Apple revolutionized personal technology with the introduction of the Macintosh in 1984. Today, Apple leads the world in innovation with iPhone, iPad, the Mac and Apple Watch. Apple’s three software platforms — iOS, OS X and watchOS — provide seamless experiences across all Apple devices and empower people with breakthrough services including the App Store, Apple Music, Apple Pay and iCloud. Apple’s 100,000 employees are dedicated to making the best products on earth, and to leaving the world better than we found it.

Le changement majeur se situe dans la dernière phrase : « Les 100 000 employés d’Apple s’attachent à réaliser les meilleurs produits sur terre, et laisser le monde dans un meilleur état que nous l’avons trouvé ». La modestie et l’humilité ne font pas partie de l’ADN d’Apple ! Alors que tout ce qu'on lui demande, c'est de concevoir des produits beaux, simples, et si possible pas trop chers — au vu du lancement des derniers Mac, on en est malheureusement loin.

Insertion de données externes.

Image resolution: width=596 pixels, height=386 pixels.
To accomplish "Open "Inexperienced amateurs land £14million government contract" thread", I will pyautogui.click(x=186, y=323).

Apple cherche maintenant, à tout prix, à laver plus blanc que blanc. Et cela en devient fatigant, et parfois risible. Depuis quelques mois, les sociétés high-tech sont attaquées (à juste titre) parce que les femmes sont sous-représentées ? Tim Cook se mue en féministe convaincu et fait apparaître deux employées d’Apple sur la scène du keynote.

Cette quête incessante du « paraître cool », bien pensante, et irréprochable, devient exaspérante. Elle provoque ricanements et haussements d'épaules, allant à l'envers des principes défendus (avec raison) par Tim Cook. Plus que jamais sur le devant de la scène, Apple se doit de faire attention et de montrer l’exemple, c'est entendu. Mais à force d’en faire trop, cela pourrait se retourner contre elle. La société perçue comme si différente pourrait finalement apparaitre comme terriblement conformiste.